Can Low Dose Naltrexone (LDN) Help Chronic Migraines?
I took LDN for my chronic migraines, then I caught COVID and my migraines worsened in intensity and frequency. I'm currently on 4.5 milligrams at night and 0.5 milligrams in the morning. Would any changes be helpful to improve my response?
COVID virus does increase inflammation throughout the body. Migraines are usually an inflammatory process of different areas of the brain. When they inflame, they cause pressure that causes significant headaches. Anytime we can reduce that inflammation (of which LDN is very helpful in doing), but if you're taking 4.5 night and a half a milligram in the morning, what you might want to try is talking with your provider to lower your bedtime dose.

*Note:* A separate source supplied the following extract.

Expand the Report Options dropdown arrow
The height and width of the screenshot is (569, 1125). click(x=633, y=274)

It's not uncommon when dealing with significant inflammatory issues and chronic pain that we have found that some people respond to twice-a-day dosing quite well. They are followed very carefully by their providers and by their compounding pharmacists. Rarely do we go over a total daily dose of four and a half milligrams. You're on a total daily dose right now of five milligrams, which isn't bad. I'm not saying that is wrong by any means. There are some people that even go up to six. However, if your migraines have worsened and the intensity is worsened you might want to lower the bedtime dose. You could even increase the morning dose and lower the bedtime dose even further. The two doses do not have to be equal. They can be two different strengths and in this situation it's probably trial and error.
What people have experienced is, again, depending on what part of the world you live in, is that sometimes we need to support the body with other supplements. Magnesium is a great muscle relaxant. Magnesium goes into the cell. It relaxes. Calcium goes into the cell. It contracts, tightens up. You may even want to take a look at magnesium. Like magnesium glycinate, magnesium taurate. Those two medicines are available over the counter. Professional supplements might help. Low Dose Naltrexone works really well with those. You might want to look at making sure you're well hydrated and perhaps look at your diet. If there's anything that you might be able to change there.

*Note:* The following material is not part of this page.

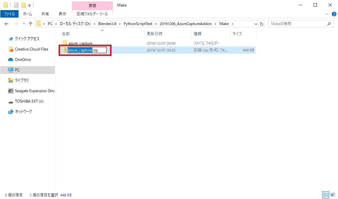Open the Quick Access Toolbar customize dropdown

tap(29, 5)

I would be very careful about increasing caffeine because sometimes we can have rebound issues and we have actually seen, again this is an anecdotal statement because I can only relate to what I see in my pharmacy, is that when we see increase in migraine or increase in headaches due to COVID when we add supplements, that's very helpful. Sometimes we have to change the diet at least for a short period of time because the virus tends also to change what is happening in the gut and some people become more sensitive to certain foods that they weren't sensitive to before. You only have to do it for about seven to 14 days to see that change and if it doesn't change then go back to your old ways. You've got nothing to lose. I would work with your medical provider to lower your bedtime dose. Perhaps increase your morning dose and try not to exceed a daily dose of 4.5. Again, document, use a chart, calendar, or whatever works for you. Use handy dandy notes or apps on your phone Whatever is going to work for you but definitely keep track so that you know what you've changed, when you changed it, and what your symptoms did or didn't change. That way you can really evaluate exactly what will work for you. Change one thing at a time. Do that for about a week to two weeks and then document everything, journal, change something up. See if that helps.